Arrieta, who is following up his 2015 Cy Young Award-winning season with an impressive 2016 campaign, is a well-known fitness fanatic. He’s lauded the use of Pilates as part of his remarkable comeback story. He currently has an 11-1 record with a sparkling 1.74 ERA for the Cubs in 14 starts this season.

The Body issue will also feature the first transgender athlete to appear in its pages, American duathlete Chris Mosier.
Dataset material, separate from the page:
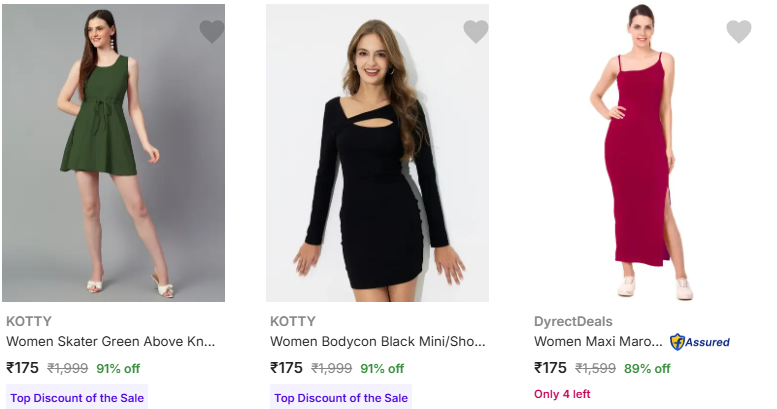Click ₹175 price of green skater dress
Image resolution: width=777 pixels, height=409 pixels.
pos(24,368)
Retired diver Greg Louganis — at age 56 — is the issue’s oldest.

“HIV taught me that I’m a lot stronger than I ever believed I was,” Louganis said. “I didn’t think I would see 30, and here I am at 56.”

ESPN hasn’t released the full listyet, but has said the issue will include ten men and nine women.

Arrieta is the latest Latino athlete to be featured in ESPN the Magazine’s The Body Issue, including Major League Soccer star Omar Gonzalez, Miami Marlins star Giancarlo Stanton and futbolista Carlos Bocanegra.

Arrieta Wins Cy Young Award for Best Pitcher in the National League

Jake Arrieta is a pitching god…

The 29-year-old part-Puerto Rican professional baseball player and Chicago Cubs pitcher won the Cy Young Award for best pitcher in Major League Baseball for 2015, alongside the Houston AstrosDallas Keuchel.

Jake Arrieta

Arrieta handily beat runner-up Zack Greinke in the voting for the National League, while Keuchel received enough votes to squeak past second-place finisher David Price in the American League.

In the National League, Arrieta finished second in innings pitched with 229 and posted a 1.77 ERA, second to Greinke, whose ERA was 1.66. Arrieta had a solid first half of the season, but he caught fire down the stretch, helping the Cubs to the playoffs for the first time since 2008. In his last 15 starts, Arrieta posted a minuscule 0.75 ERA.

Keuchel, who has been with the Astros for four seasons, led the American League in innings pitched with 232 and finished with a second-best earned run average of 2.48. He struck out 216 batters — good for fifth in the league.

Here’s how the voting broke down, from the Baseball Writers Association of America.

American League

  1. Dallas Keuchel, 186 points (22 first-place votes)
  2. David Price, 143 points (8)
  3. Sonny Gray, 82 points (1 second-place vote)
  4. Chris Sale, 30 points (3 third-place votes)
  5. Chris Archer, 29 points (10 fourth-place votes)

National League

  1. Jake Arrieta, 169 points (17 first-place votes)
  2. Zack Greinke, 147 points (10)
  3. Clayton Kershaw, 101 points (3)
  4. Gerrit Cole, 40 points (2 third-place votes)
  5. Max Scherzer, 32 points (13 fourth-place votes)

 

Arrieta Logs a Career-High 11 Strikeouts to Help the Chicago Cubs Beat the Miami Marlins

It’s Lucky No. 11 for Jake Arrieta

The 28-year-old Latino-American professional baseball player, a Chicago Cubs right-hander, had a career-high 11 strikeouts in seven innings on Wednesday to beat the Miami Marlins 6-1.

Jake Arrieta

Arrieta (3-1) lowered his ERA to 1.98, and he has 55 strikeouts in 50 innings.

“I’m not doing anything different,” he said. “I’m just commanding everything down in the strike zone and trying to force early contact. Strikeouts are just a byproduct of throwing several plus pitches for strikes.”

Arrieta has become one of the few bright spots for the last-place Cubs, although they have been playing better lately. By taking the rubber game of the three-game set, they won consecutive road series for the first time since June 2013.

Chicago went 5-5 on a three-city swing.

“We had a nice trip,” manager Rick Renteria said. “That’s big. We’re playing some consistent baseball.”

Arrieta allowed five hits and one walk. He also doubled for his first career extra-base hit, but Renteria was more impressed with his pitching.

Arrieta has 27 strikeouts in 20 innings over his past three starts.

“I think he is commanding his fastball better, and his breaking ball is starting to get some bite and location,” Renteria said. “He’s got great stuff, and he’s very composed.”

The Marlins agreed.

“He was using his cutter in good spots and staying on the corners,” Stanton said. “He did a good job.”